Why hybrid theatres are crucial to the health of an ageing population.

With the average age of a patient seeing vascular surgeons increasing, minimally invasive vascular surgery is vital. Major surgical procedures can hugely impact on an elderly person’s independence such as getting up and out of bed on their own, going to the bathroom and doing shopping. Loss of independence puts elderly patients at risk of a prolonged recovery. The hybrid operating suite is an important element to faster recovery as it allows the combined open and endovascular treatment of difficult pathologies to occur at the same time.

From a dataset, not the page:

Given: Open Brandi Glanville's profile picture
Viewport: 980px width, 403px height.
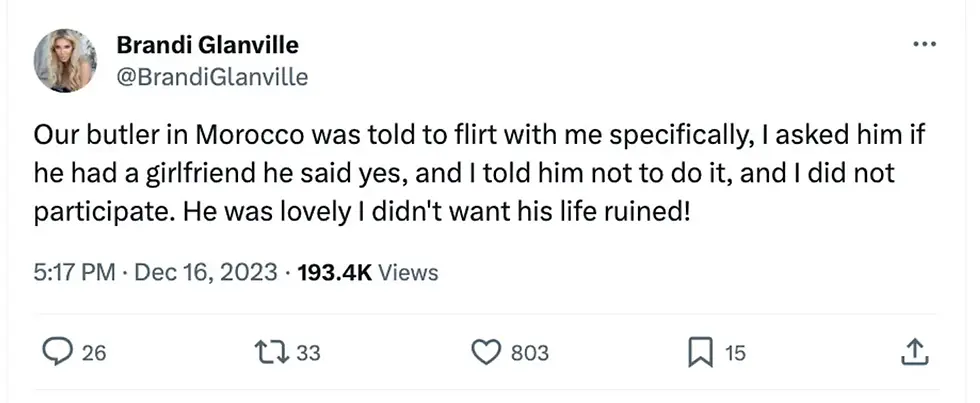Looking at the screenshot, I should click(x=65, y=60).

Vascular disease and surgery

An increase in obesity, Type II diabetes and an ageing population has contributed to the increase in vascular disease among Australians. The vascular system is our body’s internal highway made up of arteries carrying oxygen-rich blood from the heart to body parts and organs and veins that transport blood back to the heart. Problems along this vast network of blood vessels can cause vascular disease.

Vascular disease affects the entire body and includes stroke, peripheral artery disease, abdominal aortic aneurysm, carotid artery disease, arteriovenous malformation (AVM), critical limb ischemia (CLI), pulmonary embolism (blood clots), deep vein thrombosis (DVT), chronic venous insufficiency (CVI), and varicose veins.

Vascular surgery focuses on diseases of the vascular system, or arteries and veins. Techniques include medical therapy, minimally-invasive catheter procedures, and surgical reconstruction.

What is endovascular surgery?

Endovascular surgery is an innovative, less invasive procedure used to treat problems affecting the blood vessels, such as an aneurysm, a swelling of the blood vessel and peripheral artery disease. Basic techniques involve the introduction of a catheter percutaneously into a large blood vessel that is typically the femoral artery or a vein found near the groin.

The surgery for aortic aneurysm repair involves making a small incision near each hip to access the blood vessels. Stainless steel self-expanding stents are inserted through the arteries in a catheter, and positioned inside the aorta. It is a safer procedure with faster recovery time than major abdominal surgery. The stent remains permanently in the artery.